The recent release of Apache Hive 0.13 prompted me to think about how far we are concerning serving both operational and analytical systems in the context of the Hadoop ecosystem.
So, let's step back a bit. The MapReduce paradigm, still considered to be one of the tenants of Hadoop enjoys many production deployments and success stories. However, due to its batch nature people have been working on interactive large-scale query systems (again, in the context of Hadoop; obviously such systems are around way longer) in the past two to three years.
Further, as a matter of fact enterprises depend on both operational (think: customer purchase orders, etc.) and analytical (for example, BI tools) systems. Now, the question arises: can we provide one platform that is capable to cater for both? A bit like Oracle databases, just at scale and with a sensible price label.
In the figure above I've tried to provide a bit of an orientation where we are at the time of writing. Let's now have a closer look at what is already available and what are the remaining work items.
SQL and NoSQL
Acknowledging that most use cases benefit from a polyglot persistence mindset—using the right datastore for a certain task, depending on the nature of the data, the workload and the SLAs—I'd argue that in practice it is SQL and NoSQL rather than SQL or NoSQL. In this sense, the available SQL-on-Hadoop offerings along with the capabilities of the Apache Spark stack enable us to address the different types of workloads we encounter in the enterprise:
- Batch SQL. Technologies such as Hive were initially designed for batch queries by providing a declarative abstraction layer using the MapReduce processing framework in the background; with Hive 0.13 the final phase of the Stinger Initiative can be considered completed and Hives moves more and more into the next category ...

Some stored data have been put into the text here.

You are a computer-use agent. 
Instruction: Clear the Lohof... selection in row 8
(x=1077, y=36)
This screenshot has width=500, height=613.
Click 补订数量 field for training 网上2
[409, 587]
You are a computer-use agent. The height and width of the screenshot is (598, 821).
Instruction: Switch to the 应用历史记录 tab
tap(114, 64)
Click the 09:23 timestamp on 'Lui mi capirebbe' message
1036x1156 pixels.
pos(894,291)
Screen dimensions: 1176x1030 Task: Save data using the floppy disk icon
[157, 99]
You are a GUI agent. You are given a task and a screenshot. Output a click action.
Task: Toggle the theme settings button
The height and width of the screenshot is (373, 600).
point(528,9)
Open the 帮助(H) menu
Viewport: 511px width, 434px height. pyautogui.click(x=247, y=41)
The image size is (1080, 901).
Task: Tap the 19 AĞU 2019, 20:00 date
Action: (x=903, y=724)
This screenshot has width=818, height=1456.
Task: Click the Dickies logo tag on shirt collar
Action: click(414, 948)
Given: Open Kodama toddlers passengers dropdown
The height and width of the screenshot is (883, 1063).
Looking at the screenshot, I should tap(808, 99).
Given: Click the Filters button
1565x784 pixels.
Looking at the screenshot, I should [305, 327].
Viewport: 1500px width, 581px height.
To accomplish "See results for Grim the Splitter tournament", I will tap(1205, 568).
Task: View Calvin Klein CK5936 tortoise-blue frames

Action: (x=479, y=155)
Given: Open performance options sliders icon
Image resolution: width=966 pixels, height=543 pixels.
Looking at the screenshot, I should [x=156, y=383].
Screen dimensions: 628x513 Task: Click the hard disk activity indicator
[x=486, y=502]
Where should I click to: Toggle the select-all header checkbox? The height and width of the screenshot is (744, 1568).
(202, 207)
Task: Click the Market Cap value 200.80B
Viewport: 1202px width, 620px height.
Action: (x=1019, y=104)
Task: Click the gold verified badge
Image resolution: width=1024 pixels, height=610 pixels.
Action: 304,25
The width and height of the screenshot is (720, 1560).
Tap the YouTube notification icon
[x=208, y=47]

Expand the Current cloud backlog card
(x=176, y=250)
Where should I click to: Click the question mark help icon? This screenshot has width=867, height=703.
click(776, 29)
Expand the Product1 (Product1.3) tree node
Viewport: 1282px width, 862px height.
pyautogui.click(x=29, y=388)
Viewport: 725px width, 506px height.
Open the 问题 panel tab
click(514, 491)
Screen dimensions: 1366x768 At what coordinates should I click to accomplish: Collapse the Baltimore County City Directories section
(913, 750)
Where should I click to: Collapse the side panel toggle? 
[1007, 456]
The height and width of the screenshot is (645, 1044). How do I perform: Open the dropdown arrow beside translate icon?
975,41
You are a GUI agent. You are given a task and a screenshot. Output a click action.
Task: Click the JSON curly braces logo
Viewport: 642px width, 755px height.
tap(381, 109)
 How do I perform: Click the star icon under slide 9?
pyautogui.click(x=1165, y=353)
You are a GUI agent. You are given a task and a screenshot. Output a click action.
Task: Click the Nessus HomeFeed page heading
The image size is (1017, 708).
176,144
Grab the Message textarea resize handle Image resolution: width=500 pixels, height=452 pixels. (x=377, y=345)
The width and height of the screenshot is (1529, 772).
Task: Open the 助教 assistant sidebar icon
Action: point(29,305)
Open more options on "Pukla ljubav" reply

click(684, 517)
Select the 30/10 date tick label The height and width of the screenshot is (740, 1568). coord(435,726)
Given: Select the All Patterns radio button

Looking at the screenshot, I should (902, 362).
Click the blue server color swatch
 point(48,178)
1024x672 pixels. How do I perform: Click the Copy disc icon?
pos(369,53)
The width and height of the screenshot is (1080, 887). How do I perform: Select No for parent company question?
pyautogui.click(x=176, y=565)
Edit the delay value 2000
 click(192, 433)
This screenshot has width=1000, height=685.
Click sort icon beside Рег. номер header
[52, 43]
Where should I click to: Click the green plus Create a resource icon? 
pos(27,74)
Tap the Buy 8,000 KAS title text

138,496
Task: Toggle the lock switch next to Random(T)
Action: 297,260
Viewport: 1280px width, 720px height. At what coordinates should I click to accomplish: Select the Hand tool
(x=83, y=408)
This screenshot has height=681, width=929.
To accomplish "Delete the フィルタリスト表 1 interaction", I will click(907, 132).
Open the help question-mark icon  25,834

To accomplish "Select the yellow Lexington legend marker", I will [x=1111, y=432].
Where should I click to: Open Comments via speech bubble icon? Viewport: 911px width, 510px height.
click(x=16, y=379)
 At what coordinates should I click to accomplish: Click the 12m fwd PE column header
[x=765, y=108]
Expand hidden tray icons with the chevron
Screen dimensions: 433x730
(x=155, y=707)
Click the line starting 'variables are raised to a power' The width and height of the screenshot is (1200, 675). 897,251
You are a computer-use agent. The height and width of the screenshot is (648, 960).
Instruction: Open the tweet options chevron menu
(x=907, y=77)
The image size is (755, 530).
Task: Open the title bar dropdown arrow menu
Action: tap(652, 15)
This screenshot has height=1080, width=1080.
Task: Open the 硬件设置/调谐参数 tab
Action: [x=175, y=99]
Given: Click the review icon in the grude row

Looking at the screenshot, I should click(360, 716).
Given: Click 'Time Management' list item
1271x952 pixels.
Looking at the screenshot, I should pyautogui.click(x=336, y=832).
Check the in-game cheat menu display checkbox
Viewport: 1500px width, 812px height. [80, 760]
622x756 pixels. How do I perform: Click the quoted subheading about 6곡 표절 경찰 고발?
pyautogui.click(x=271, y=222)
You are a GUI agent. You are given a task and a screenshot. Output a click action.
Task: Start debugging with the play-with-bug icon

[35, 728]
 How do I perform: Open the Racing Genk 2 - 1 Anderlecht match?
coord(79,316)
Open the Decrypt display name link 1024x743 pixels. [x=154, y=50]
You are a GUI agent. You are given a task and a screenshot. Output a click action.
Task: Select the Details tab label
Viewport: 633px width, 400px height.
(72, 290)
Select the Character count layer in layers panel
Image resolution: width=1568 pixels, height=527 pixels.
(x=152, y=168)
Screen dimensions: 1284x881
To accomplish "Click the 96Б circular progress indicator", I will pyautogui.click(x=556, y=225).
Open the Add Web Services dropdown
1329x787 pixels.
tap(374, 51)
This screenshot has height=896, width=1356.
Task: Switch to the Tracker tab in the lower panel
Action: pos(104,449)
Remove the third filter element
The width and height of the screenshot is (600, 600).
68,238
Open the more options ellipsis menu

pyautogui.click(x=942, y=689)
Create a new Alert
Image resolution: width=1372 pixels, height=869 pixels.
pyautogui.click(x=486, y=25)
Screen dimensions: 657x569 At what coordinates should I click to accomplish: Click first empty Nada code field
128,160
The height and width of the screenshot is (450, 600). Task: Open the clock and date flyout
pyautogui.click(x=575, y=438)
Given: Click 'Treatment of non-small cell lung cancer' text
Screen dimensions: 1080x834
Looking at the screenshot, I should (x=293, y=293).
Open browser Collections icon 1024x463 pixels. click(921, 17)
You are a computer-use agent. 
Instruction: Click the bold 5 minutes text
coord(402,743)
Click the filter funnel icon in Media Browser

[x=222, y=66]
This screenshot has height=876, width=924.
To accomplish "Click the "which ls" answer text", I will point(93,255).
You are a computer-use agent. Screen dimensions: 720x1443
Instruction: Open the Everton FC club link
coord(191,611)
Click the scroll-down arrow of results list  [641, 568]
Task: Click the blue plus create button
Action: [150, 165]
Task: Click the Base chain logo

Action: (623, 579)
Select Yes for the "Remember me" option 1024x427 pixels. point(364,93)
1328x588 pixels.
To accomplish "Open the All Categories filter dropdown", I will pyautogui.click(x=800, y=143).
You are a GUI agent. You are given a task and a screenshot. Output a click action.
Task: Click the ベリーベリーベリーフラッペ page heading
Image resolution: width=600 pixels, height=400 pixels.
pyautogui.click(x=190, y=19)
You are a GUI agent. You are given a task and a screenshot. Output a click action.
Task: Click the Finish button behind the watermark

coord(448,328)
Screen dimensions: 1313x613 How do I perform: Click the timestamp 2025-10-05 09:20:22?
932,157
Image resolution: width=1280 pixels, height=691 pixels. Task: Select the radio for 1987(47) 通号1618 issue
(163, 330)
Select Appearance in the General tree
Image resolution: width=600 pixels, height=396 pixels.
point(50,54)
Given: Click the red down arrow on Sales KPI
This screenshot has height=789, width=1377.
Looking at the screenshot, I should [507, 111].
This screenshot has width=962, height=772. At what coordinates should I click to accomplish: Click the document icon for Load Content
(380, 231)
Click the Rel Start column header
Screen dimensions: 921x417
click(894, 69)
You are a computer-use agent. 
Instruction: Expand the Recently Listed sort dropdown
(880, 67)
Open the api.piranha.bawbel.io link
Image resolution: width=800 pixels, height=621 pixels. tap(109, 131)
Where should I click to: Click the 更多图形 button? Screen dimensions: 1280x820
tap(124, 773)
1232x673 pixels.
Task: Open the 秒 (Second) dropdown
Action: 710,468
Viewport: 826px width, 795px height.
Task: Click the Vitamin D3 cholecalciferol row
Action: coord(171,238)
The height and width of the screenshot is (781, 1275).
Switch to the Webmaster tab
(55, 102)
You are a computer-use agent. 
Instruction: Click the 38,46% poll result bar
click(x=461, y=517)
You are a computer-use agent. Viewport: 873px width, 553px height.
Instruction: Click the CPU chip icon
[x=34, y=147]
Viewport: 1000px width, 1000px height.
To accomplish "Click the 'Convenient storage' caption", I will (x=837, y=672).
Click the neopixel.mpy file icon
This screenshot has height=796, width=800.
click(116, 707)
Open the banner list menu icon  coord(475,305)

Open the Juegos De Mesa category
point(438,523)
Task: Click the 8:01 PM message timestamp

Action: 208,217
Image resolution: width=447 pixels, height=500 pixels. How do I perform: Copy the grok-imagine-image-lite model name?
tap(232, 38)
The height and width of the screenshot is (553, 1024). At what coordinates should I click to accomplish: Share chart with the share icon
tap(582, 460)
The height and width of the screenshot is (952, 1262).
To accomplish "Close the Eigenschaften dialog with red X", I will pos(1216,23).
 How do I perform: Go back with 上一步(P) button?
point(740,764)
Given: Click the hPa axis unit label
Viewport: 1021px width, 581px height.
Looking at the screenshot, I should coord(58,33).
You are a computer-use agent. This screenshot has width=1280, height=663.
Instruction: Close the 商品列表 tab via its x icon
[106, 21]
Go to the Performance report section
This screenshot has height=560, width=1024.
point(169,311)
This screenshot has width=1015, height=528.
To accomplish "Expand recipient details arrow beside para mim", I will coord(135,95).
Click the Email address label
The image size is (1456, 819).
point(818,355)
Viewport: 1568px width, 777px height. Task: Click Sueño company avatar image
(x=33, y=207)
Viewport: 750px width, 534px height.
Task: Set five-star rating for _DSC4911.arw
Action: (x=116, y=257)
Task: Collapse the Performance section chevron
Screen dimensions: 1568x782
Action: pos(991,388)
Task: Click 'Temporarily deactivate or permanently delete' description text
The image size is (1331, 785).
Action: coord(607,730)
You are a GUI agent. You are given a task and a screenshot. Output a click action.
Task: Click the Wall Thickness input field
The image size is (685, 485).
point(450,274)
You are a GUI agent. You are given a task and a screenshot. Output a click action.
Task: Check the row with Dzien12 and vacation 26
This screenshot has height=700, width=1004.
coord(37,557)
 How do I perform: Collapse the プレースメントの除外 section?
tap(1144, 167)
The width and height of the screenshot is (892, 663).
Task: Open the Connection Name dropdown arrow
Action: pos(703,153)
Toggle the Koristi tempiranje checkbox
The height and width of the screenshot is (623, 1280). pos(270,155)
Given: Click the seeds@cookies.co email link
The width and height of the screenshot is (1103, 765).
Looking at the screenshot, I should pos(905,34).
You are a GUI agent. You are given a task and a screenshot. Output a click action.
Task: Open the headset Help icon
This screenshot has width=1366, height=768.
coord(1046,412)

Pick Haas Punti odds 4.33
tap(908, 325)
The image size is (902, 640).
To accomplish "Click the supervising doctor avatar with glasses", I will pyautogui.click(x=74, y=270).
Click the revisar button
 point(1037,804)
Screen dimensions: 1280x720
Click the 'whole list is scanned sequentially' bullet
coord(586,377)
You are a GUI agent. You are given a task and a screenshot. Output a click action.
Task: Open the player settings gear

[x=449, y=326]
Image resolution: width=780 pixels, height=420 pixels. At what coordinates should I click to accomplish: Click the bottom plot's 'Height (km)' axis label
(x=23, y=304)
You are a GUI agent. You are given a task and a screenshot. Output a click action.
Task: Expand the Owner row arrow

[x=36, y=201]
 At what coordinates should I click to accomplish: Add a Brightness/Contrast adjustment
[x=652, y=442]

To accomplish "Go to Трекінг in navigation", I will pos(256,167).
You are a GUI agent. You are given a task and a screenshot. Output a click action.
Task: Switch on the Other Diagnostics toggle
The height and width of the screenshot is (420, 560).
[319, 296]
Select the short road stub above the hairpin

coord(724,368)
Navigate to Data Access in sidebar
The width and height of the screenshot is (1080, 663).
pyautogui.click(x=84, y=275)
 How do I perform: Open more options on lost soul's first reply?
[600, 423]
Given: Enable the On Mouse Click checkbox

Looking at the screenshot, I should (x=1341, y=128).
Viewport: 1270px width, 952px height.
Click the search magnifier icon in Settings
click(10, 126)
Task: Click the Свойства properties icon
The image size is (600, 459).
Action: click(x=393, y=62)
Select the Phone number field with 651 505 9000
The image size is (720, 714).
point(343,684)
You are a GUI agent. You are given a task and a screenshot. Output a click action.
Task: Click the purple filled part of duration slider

- Interactive SQL. Query engines like as Impala and Apache Drill provide interactive query capabilities to enable traditional business intelligence and analytics on Hadoop-scale datasets.
- Operational SQL. Point queries are typically found in OLTP settings, operating over smaller datasets and typically include insert, update, and deletes. The expected latency is usually very low (e.g., milliseconds) due to the high volume of requests from these applications.
In the NoSQL category, we typically find Apache HBase and M7 utilised, providing low-latency access to structured and semi-structured data at scale; billions of records, tens of thousands concurrent users with latency SLAs in the hundreds of milliseconds.
Towards 100% Operational
It's fair to state that we've come a long way, being able to cover most of the use cases of operational and analytical systems with our MapR Platform. However, there is one work item left that needs to be addressed in order to be able to offer a 100% coverage and that are transactions. So, in this context we consider a commit as the unit of work incl. rollback. There are several strands of work:
- In the context of Hive, the issue HIVE-5317 (Hive with full ACID support) has as its goal to introduce this functionality to the Hadoop ecosystem.
- Both Apache Drill and Apache Spark have related plans in this direction.
- YARN offers a lot of flexibility in terms of scheduling and will serve as one piece of the puzzle to achieve transactional behavior.
- We also work within our MapR Data Platform on extensions that enable to address transactions.
Last but not least, a purely functional view (being able to deal with transactions) is, in an enterprise setup, not sufficient. Any solution that offers this feature must as well be scalable, reliability, and secure, guaranteeing business continuity and disaster recovery—ideally out of the box. You expect this from your enterprise database, so why would you expect less from a Hadoop solution?